== WHAT THE EXERCISE ASKS ==
Only an exact repetition of the lines from the one holding "Instruction: Click the" to the end of the data is wanted, with pictures left out.

== RECORDS TO USE ==

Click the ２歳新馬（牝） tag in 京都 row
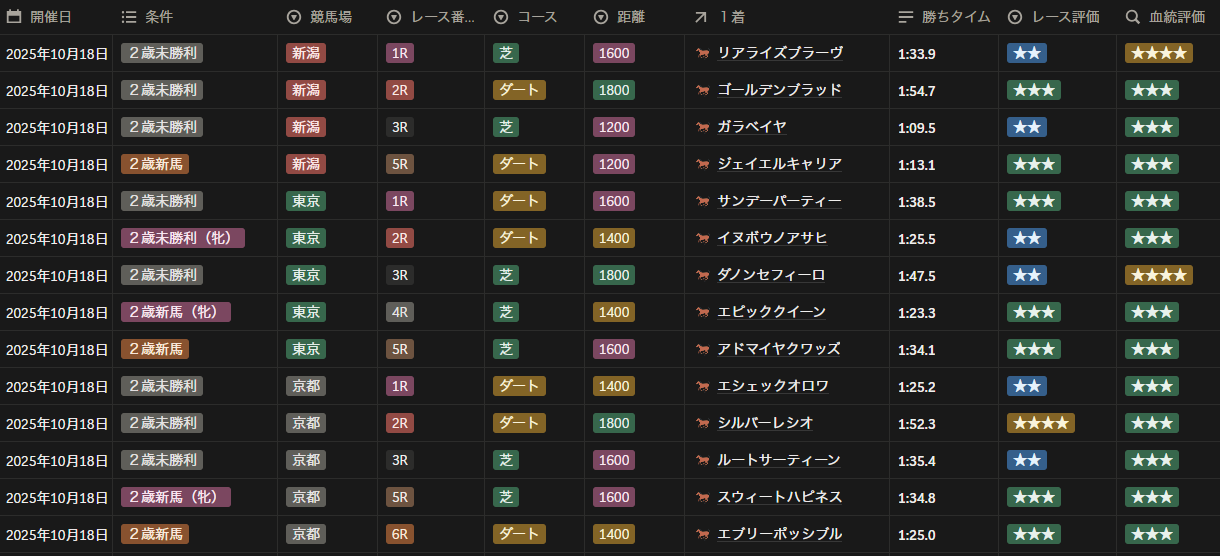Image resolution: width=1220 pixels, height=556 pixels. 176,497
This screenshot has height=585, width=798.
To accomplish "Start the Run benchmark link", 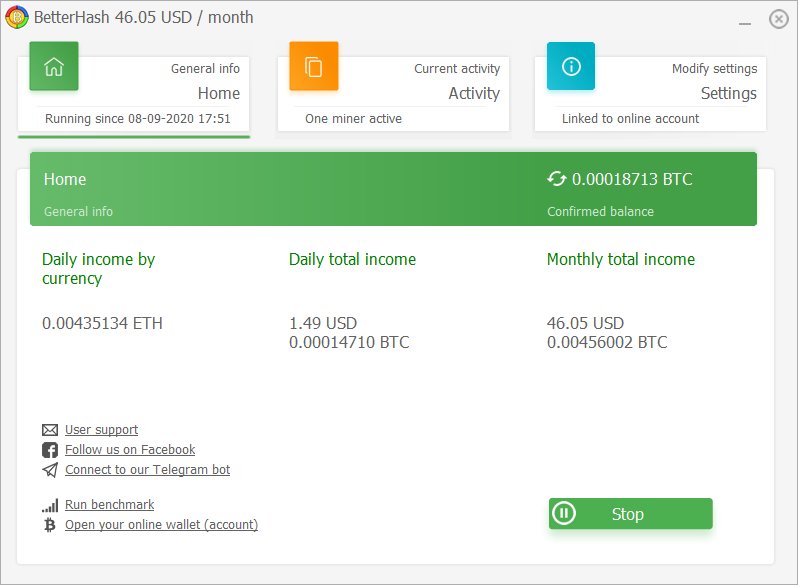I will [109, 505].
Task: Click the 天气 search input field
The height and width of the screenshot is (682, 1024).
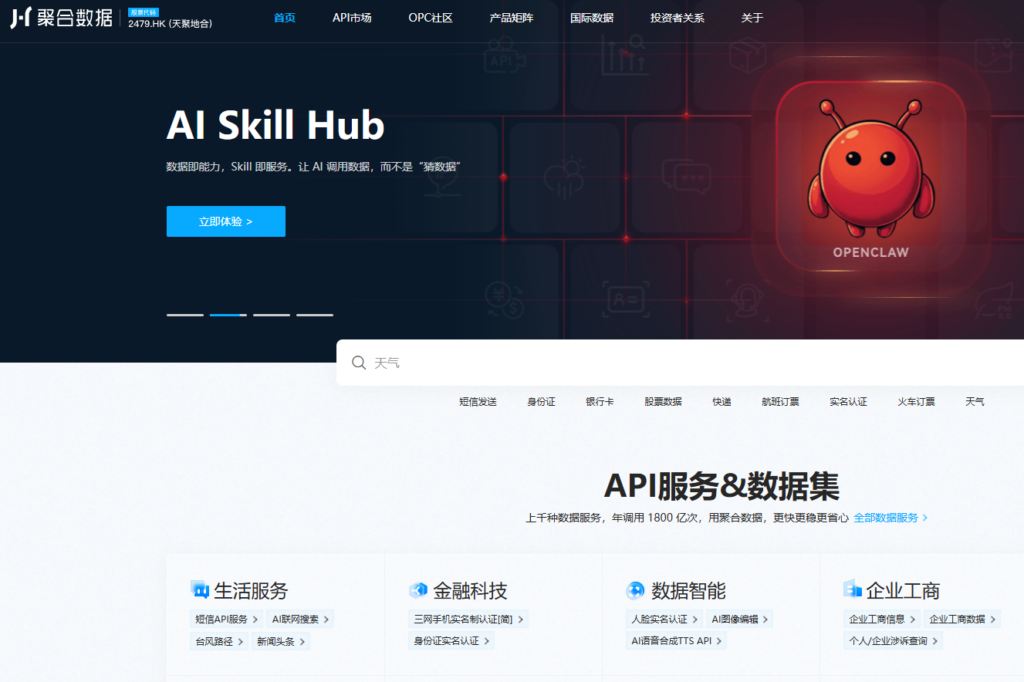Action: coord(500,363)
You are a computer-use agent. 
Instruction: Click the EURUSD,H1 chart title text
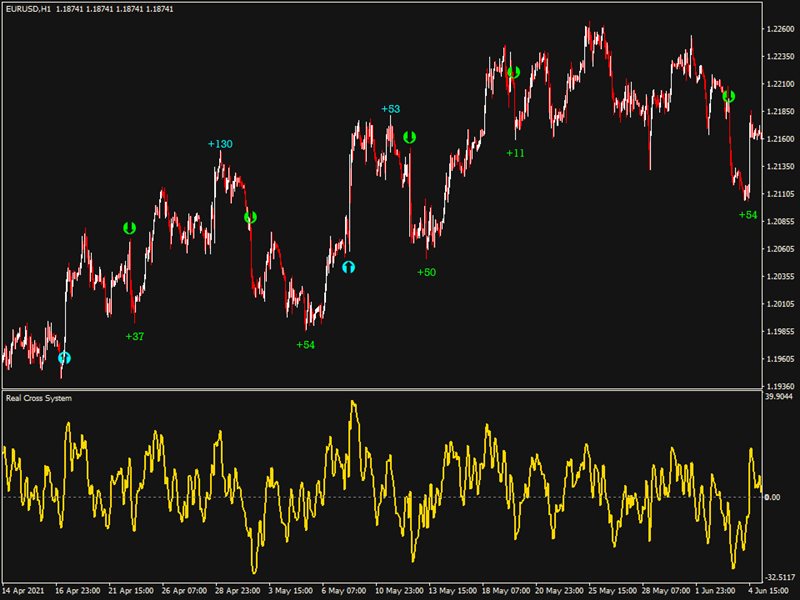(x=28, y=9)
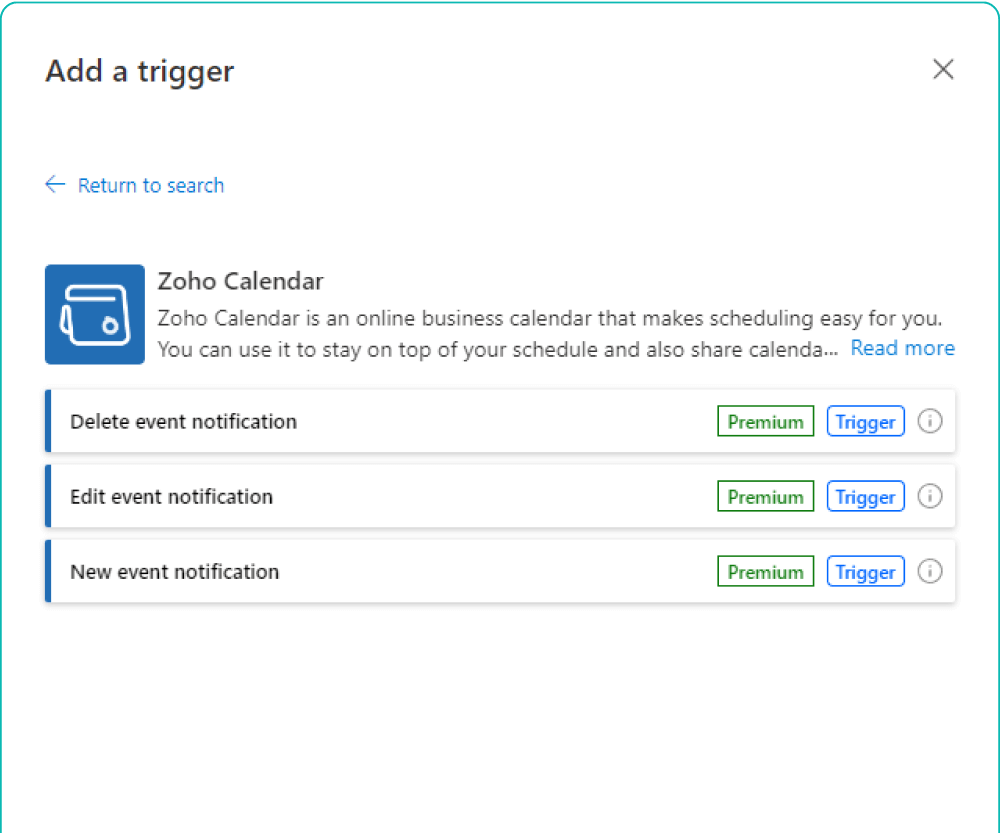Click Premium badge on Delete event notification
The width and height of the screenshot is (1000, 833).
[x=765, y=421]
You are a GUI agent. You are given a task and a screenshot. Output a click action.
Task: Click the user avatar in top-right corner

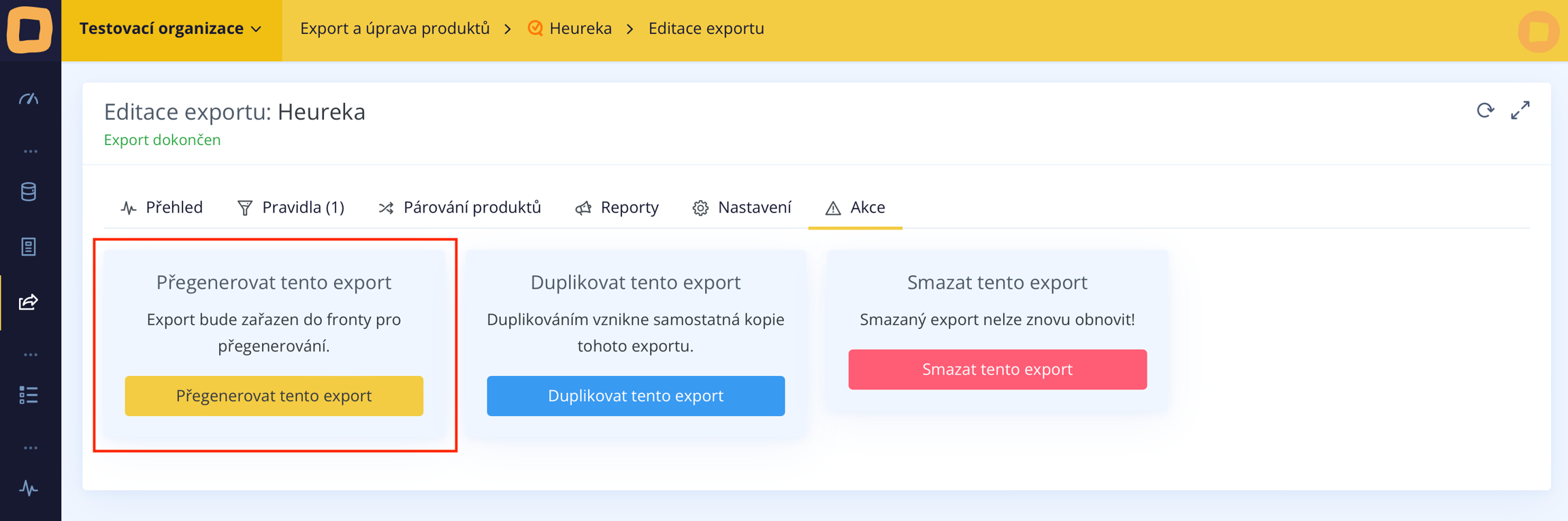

== REPLY TO THE EXERCISE ==
Instruction: Click the EURUSD,H1 chart title text
(x=28, y=9)
Click Premium badge on Delete event notification
The width and height of the screenshot is (1000, 833).
[x=765, y=421]
You are a GUI agent. You are given a task and a screenshot. Output a click action.
Task: Click the user avatar in top-right corner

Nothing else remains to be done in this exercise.